Inch by inch, the door swung open into darkness. Iman strained her ears, searching for a hungry growl or the rustle of something large and deadly readying itself to pounce. She heard nothing save for the faint squeak of the door’s fat steel hinges. Gradually her eyes adjusted. Wooden stairs led down to a concrete floor, a drain dimpling its approximate center. No animal presented itself, predatory or otherwise, though Iman could only see a narrow sliver of the basement, as the stairwell walls served as blinders to either side.
“Hello?” she called, feeling foolish but not knowing what else to do. “Anything down there?” She waited several seconds without response. “I’m not going to hurt you!” Oh, good one, Iman. I’m sure the poor thing’s gasping with relief.

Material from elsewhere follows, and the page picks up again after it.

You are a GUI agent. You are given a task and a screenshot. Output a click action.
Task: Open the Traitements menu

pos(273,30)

With the door open the smell grew stronger, wrinkling her nose and settling in an almost palpable film on the back of her throat. It stank of compost after heavy rainfall, of meat gone bad.
As she had in the car, Iman realised that she could stand here forever, balanced on the threshold between advance and retreat, weighing hypotheticals with all the pompous conjecture of philosophers debating over angels and pinheads. There was either something down there or there wasn’t. She could go downstairs and know for sure, or she could turn around and wonder. The former option threatened a sting of fear, the latter an ache of uncertainty. She could rip the bandage off, or leave it on while the skin beneath it turned wrinkly and fish-belly white.

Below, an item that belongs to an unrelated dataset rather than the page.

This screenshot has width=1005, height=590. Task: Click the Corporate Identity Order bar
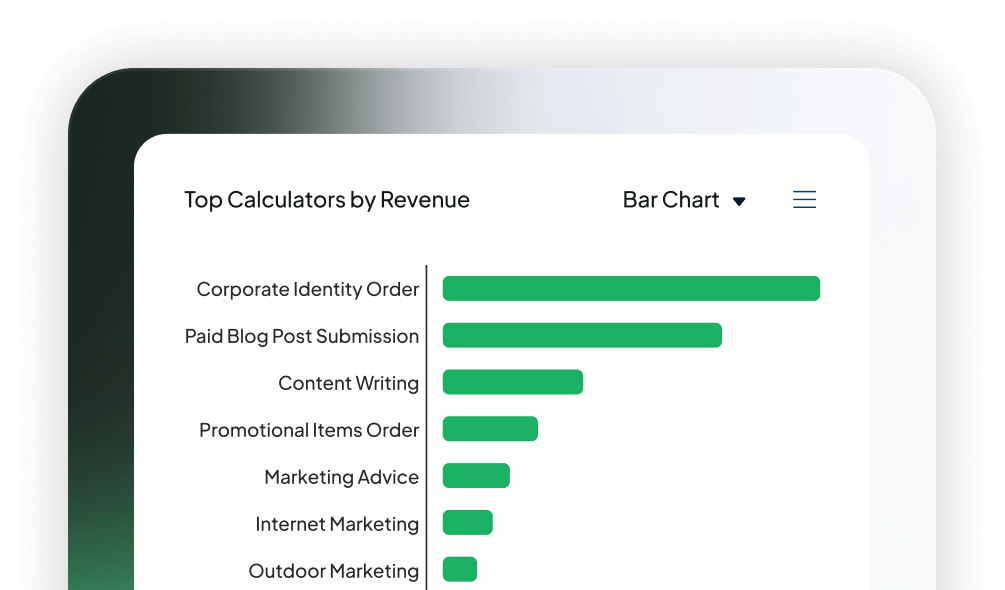[x=631, y=289]
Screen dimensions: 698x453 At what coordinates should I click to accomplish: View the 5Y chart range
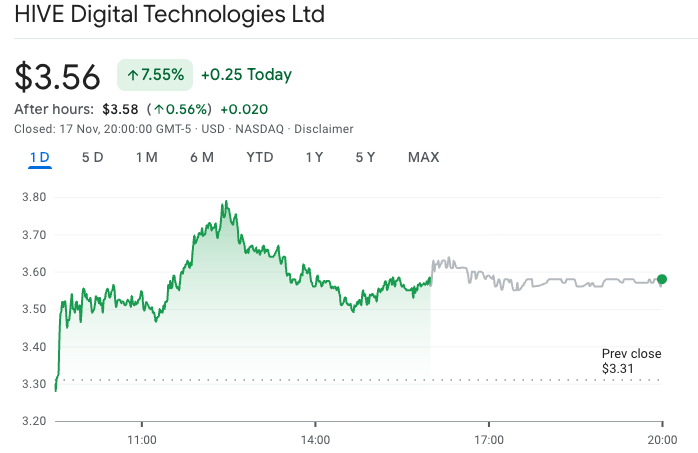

With a final shove of resolve, Iman darted halfway down the steps, crouching to see around the stairwell walls while retaining some semblance of cover from them.
The room was tiny, maybe ten feet square, and low-ceilinged enough to make a tall man stoop. Its concrete walls radiated a late autumn chill, sinking needles of gooseflesh into Iman’s exposed forearms. This was clearly no basement but a cold cellar, though what food it once held had either been carted away or rotted into nothingness. The room was bare save for the ruins of a few wooden shelves smashed to kindling.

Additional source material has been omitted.